Dear Editor,

We read with great interest the study by Sachan et al.¹ examining the comparative efficacy of autologous platelet-rich plasma (aPRP) and conventional therapy for moderate-to-severe dry eye disease. The authors should be commended for implementing a robust design with clearly defined outcome measures and a meaningful follow-up period. While the therapeutic benefits of aPRP are compelling, we identified methodological and interpretive issues that affect the strength of clinical inferences, particularly regarding the evaluation of treatment response. Chief among these is the reliance on mean group differences in Ocular Surface Disease Index (OSDI) without reporting the proportion of patients achieving a minimal clinically important difference (MCID). Statistically significant differences in OSDI scores may not equate to symptom relief that is meaningful to patients. For instance, a 15-point OSDI reduction is commonly considered the MCID threshold.² Reporting this would have contextualized the patient-perceived benefit and helped guide clinical adoption.

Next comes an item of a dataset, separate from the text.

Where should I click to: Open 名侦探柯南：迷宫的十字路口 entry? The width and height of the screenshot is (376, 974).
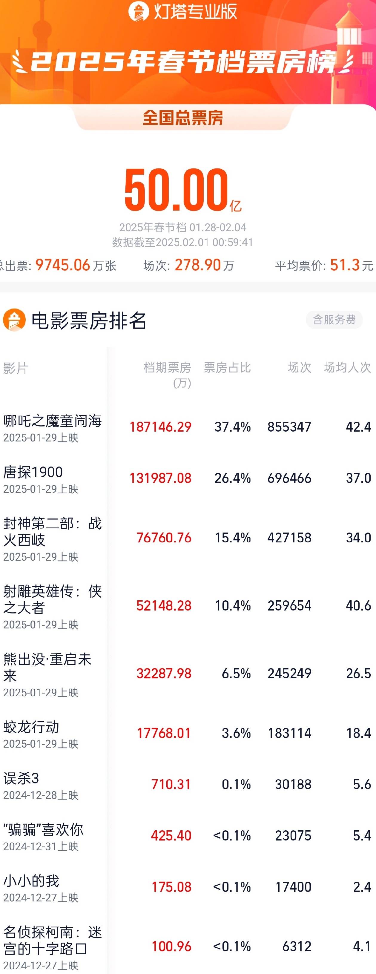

Similarly, while p values are frequently cited for intergroup comparisons of secondary outcomes such as tear break-up time, Schirmer’s test, and corneal fluorescein staining, these are time-varying, observer-dependent variables that can be influenced by environmental conditions.³ However, no stratified variance analysis or adjustment for within-subject correlation appears to have been performed, despite repeated measurements on the same eyes. In studies of bilateral ocular disease, paired-eye statistical models better account for intra-patient correlation than independent-sample t-tests,⁴ which were used in this study. The use of inappropriate models increases the risk of type I error, particularly with small sample sizes.

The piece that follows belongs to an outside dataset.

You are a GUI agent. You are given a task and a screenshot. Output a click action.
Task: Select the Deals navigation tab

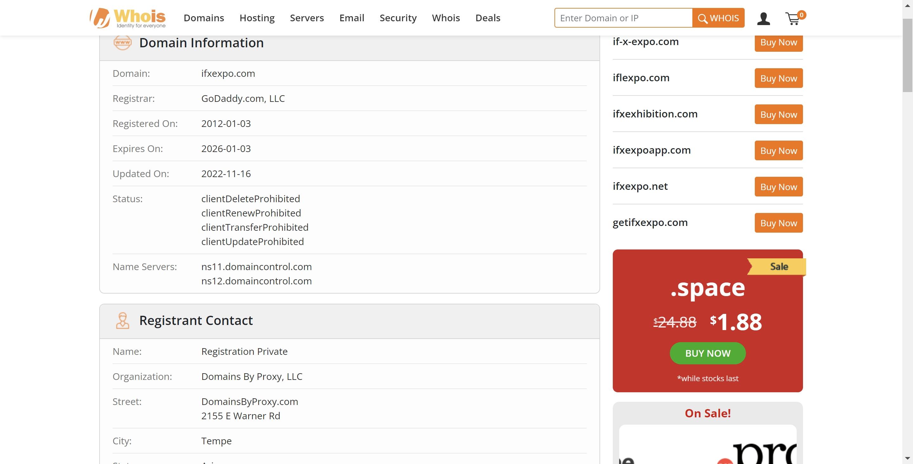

Additionally, the authors did not quantify the platelet concentration in the prepared aPRP drops. Given the direct link between platelet-derived growth factor content and epithelial recovery,⁵ the absence of dosage validation introduces uncertainty in replicability. This is clinically relevant because interindividual variability in baseline platelet levels can lead to inconsistent therapeutic effects, especially when generalizing across diverse patient populations.

Notably, the study concluded that aPRP improves visual acuity; however, the data revealed that best-corrected visual acuity (BCVA) changes were not statistically significant at any time point. Including BCVA as a primary outcome when it remained unchanged across groups risks overinterpretation, particularly when no prespecified thresholds were provided to define clinically meaningful change.

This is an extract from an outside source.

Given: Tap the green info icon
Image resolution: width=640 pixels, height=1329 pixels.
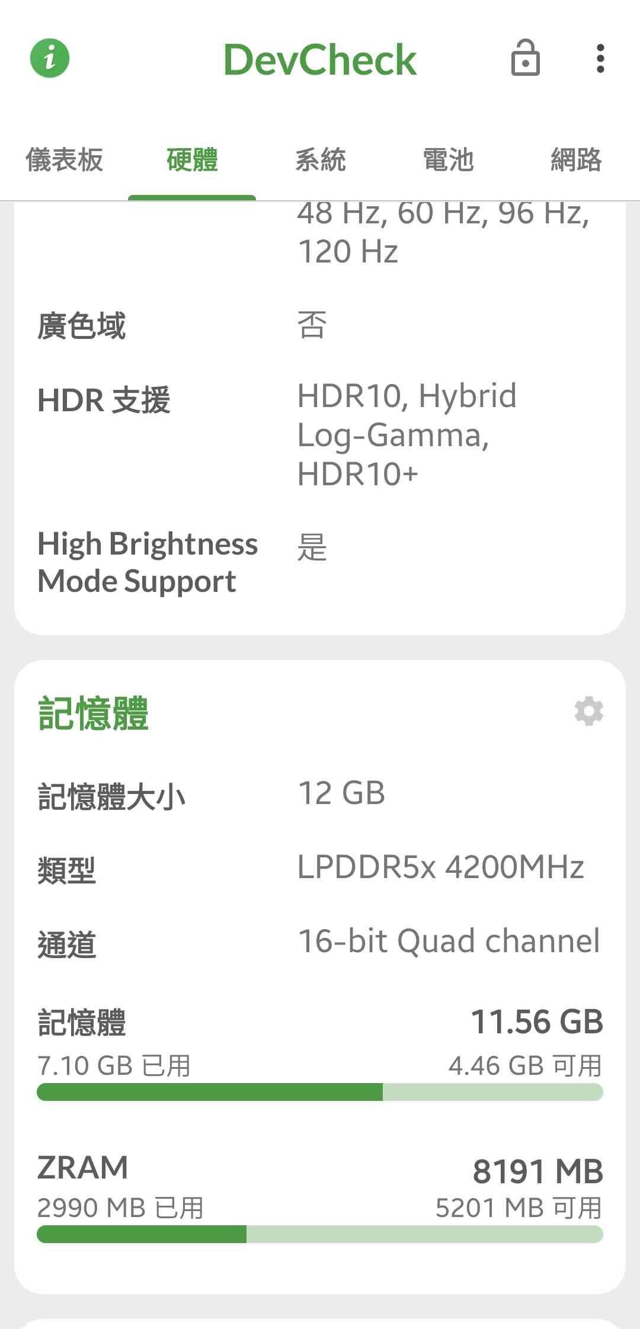Looking at the screenshot, I should (x=50, y=59).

Finally, although conjunctival impression cytology data were a novel and welcome addition, the grading system used was not standardized or referenced, limiting the generalizability of the histopathologic interpretation. Without a validated scoring metric, reported cytological improvements should be interpreted with caution.

Despite these concerns, this study adds value to the ongoing exploration of biologics in ocular surface disease and reflects a growing interest in patient-specific regenerative therapies. Constructive scrutiny of methodology, particularly outcome reporting and statistical modeling, is essential for translating findings into clinical practice. We appreciate the authors’ contributions to this evolving field.